Extracted data entries

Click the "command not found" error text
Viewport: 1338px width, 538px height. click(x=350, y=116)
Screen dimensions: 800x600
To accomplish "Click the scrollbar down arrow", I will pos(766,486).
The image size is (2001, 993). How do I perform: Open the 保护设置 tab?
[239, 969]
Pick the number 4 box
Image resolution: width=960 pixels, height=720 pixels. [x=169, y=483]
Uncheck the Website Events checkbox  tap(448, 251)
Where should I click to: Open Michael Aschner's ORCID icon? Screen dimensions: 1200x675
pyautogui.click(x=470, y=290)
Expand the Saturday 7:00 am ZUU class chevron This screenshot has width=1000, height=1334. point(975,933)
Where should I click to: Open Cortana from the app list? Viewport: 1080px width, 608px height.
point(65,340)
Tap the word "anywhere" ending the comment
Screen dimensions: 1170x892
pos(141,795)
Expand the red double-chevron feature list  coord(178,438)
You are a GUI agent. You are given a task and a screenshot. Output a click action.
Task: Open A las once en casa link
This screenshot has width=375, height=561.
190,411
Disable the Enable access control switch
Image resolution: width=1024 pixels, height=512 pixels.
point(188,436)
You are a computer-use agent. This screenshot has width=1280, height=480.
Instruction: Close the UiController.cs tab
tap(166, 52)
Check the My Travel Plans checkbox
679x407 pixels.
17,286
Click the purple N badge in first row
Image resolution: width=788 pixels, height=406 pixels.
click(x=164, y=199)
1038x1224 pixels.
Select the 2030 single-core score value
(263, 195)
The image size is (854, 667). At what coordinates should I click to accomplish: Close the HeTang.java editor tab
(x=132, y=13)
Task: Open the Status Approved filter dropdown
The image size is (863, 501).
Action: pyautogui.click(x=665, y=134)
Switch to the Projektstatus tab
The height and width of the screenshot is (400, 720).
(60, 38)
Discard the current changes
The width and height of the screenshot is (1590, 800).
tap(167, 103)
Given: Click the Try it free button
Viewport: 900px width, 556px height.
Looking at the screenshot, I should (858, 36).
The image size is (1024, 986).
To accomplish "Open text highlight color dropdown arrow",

• WHAT YOU SHOULD DO
The entries above need to be repeated in full, exactly as written.

• RESPONSE BOX
Click the "command not found" error text
Viewport: 1338px width, 538px height. click(x=350, y=116)
Screen dimensions: 800x600
To accomplish "Click the scrollbar down arrow", I will pos(766,486).
The image size is (2001, 993). How do I perform: Open the 保护设置 tab?
[239, 969]
Pick the number 4 box
Image resolution: width=960 pixels, height=720 pixels. [x=169, y=483]
Uncheck the Website Events checkbox  tap(448, 251)
Where should I click to: Open Michael Aschner's ORCID icon? Screen dimensions: 1200x675
pyautogui.click(x=470, y=290)
Expand the Saturday 7:00 am ZUU class chevron This screenshot has width=1000, height=1334. point(975,933)
Where should I click to: Open Cortana from the app list? Viewport: 1080px width, 608px height.
point(65,340)
Tap the word "anywhere" ending the comment
Screen dimensions: 1170x892
pos(141,795)
Expand the red double-chevron feature list  coord(178,438)
You are a GUI agent. You are given a task and a screenshot. Output a click action.
Task: Open A las once en casa link
This screenshot has width=375, height=561.
190,411
Disable the Enable access control switch
Image resolution: width=1024 pixels, height=512 pixels.
point(188,436)
You are a computer-use agent. This screenshot has width=1280, height=480.
Instruction: Close the UiController.cs tab
tap(166, 52)
Check the My Travel Plans checkbox
679x407 pixels.
17,286
Click the purple N badge in first row
Image resolution: width=788 pixels, height=406 pixels.
click(x=164, y=199)
1038x1224 pixels.
Select the 2030 single-core score value
(263, 195)
The image size is (854, 667). At what coordinates should I click to accomplish: Close the HeTang.java editor tab
(x=132, y=13)
Task: Open the Status Approved filter dropdown
The image size is (863, 501).
Action: pyautogui.click(x=665, y=134)
Switch to the Projektstatus tab
The height and width of the screenshot is (400, 720).
(60, 38)
Discard the current changes
The width and height of the screenshot is (1590, 800).
tap(167, 103)
Given: Click the Try it free button
Viewport: 900px width, 556px height.
Looking at the screenshot, I should (858, 36).
The image size is (1024, 986).
To accomplish "Open text highlight color dropdown arrow",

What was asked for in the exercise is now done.